Daniele Lo Porto
Armi di convinzione di massa. I sondaggi. In questa stagione elettorale fioriscono rigogliosi, profumati e colorati in tutti i comitati e si propagano da sito in sito, viaggiano nell’etere e nella rete internet, invasivi e incredibili. Musumeci al 70%, Fava al 71%, Micari al 3%, Crocetta al 51%, Cancelleri al 101%. Perché il sondaggio non è scienza, è opinione malleabile e addomesticabile a seconda del committente. E’ un abito confezionato con le misure fornite dal committente, che ne indica colore, tessuto e taglio. Avessi qualche spicciolo da spendere potrei scoprire di essere il candidato ideale per la presidenza della Regione Siciliana o per l’Unesco. A me la scelta. Ho l’età tra Berlusconi e Di Maio, la cultura tra Cancelleri e Fava, il reddito tra un grillino nullafacente e un medio borghese forzista, esperienza di pubblica amministrazione e di settore privato, nella mia professione ho ottenuto qualche carica elettiva senza ricorrere al voto di scambio. Incensurato, patente B, cavaliere all’Ordine al merito della Repubblica Italiana. Insomma, pagando bene un sondaggista ho il profilo ideale.
Ma torniamo a loro, ai partiti, ai candidati che giornalmente sventolano sondaggi che li danno già per ampiamente vittoriosi. Un gonfiare i muscoli, da rana farsi bue per intimorire gli avversari, metterli in confusione e nel contempo convincere gli elettori, molti dei quali, secondo italica tradizione, sono pronti a soccorrere il vincitore.
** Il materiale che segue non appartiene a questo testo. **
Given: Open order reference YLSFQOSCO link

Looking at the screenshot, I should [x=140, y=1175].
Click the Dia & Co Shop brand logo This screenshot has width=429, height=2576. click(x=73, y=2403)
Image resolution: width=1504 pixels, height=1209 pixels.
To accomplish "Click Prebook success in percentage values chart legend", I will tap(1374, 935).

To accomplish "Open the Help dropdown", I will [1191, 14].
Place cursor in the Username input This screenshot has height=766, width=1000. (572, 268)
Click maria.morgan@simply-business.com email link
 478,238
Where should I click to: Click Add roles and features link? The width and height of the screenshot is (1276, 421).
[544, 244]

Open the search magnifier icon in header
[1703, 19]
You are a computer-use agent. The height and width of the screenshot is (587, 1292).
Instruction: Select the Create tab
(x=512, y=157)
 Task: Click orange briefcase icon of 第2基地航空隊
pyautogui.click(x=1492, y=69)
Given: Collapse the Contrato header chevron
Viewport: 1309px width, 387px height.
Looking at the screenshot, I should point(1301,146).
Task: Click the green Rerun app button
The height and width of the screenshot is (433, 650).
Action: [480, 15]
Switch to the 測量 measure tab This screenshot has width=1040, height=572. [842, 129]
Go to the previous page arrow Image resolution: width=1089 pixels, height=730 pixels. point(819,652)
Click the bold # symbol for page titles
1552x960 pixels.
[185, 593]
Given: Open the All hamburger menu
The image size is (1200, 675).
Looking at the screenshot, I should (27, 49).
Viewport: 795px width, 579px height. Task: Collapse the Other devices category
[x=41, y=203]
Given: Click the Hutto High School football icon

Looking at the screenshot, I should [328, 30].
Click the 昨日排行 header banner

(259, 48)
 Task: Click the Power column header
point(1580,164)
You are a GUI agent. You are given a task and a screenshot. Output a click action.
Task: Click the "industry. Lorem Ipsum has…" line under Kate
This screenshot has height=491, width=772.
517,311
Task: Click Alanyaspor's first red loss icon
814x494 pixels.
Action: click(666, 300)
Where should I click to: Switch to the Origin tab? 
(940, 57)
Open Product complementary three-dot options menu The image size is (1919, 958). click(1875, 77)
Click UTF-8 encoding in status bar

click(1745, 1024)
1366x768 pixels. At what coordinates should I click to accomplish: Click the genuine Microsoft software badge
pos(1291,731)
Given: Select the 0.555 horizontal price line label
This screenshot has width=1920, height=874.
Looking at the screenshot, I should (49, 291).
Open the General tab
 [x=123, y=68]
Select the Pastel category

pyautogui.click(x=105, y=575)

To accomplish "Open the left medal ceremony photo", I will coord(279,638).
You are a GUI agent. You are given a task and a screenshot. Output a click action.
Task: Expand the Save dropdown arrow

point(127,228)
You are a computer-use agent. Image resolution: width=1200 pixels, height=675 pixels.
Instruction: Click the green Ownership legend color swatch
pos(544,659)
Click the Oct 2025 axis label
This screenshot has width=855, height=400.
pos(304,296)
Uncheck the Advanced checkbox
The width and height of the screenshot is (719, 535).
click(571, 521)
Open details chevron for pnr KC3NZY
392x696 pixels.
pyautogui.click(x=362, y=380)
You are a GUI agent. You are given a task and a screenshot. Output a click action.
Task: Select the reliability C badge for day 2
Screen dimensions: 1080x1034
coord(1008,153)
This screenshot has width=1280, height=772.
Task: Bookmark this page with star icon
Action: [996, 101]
Abbiamo letto numeri incredibili anche in relazione alla tempistica. Andiamo per grandi linee non guardando i numeri ma seguendo il così detto fiuto del cronista politico, collaudato dagli anni, ma anche soggetto al raffreddore di stagione.
La competizione, al momento, credo che sia tra Musumeci e Cancelleri. L’usato sicuro contro il nuovo da provare. Entrambi in corsa già da tempo, Musumeci da solo e poi in compagnia, Cancelleri ha aspettato l’ufficializzazione del risultato delle regionarie, o “fasullarie” vista la sentenza del Tribunale di Palermo, che, naturalmente, non gli ha fatto cambiare passo. Terzo incomodo Claudio Fava che è partito tardi perché ha aspettato il “no, grazie” del Pd. Fava si sarebbe alleato con i renziani a condizione di non avere impresentabili vicini di banco, come gli alfaniani. La sua intransigente coerenza potrebbe essere, paradossalmente, un valore aggiunto perché l’elettorato di centrosinistra pre renziano, diciamo quello più fedele ai valori e alla storia della sinistra moderata, potrebbe trovare ricollocazione più a sinistra, invece che lasciarsi omologare da un “pastone” politico sempre più indigeribile. Addirittura quarto il buon professore Fabrizio Micari, candidato dall’incomprensibile slogan metafilosofico, che deve prima di tutto convincere se stesso, e poi gli elettori, di essere il rappresentate del partito di governo. Come si sia ritrovato sui manifesti elettorali incollati ai 6×3 forse neanche lui lo sa bene. E rischia di pagare l’ospitalità accordata giocoforza agli Alfano boys. Naturalmente queste considerazioni hanno valore oggi, ora. Nella fase calda delle campagna elettorale ci saranno aggiustamenti e riposizionamenti non palesi, le ultime 72 ore prima del voto potrebbero provocare terremoti, come già successo nel 2012. Ma due cose sono certe: il sondaggio logora chi non ce l’ha e la mia candidatura è al 32%.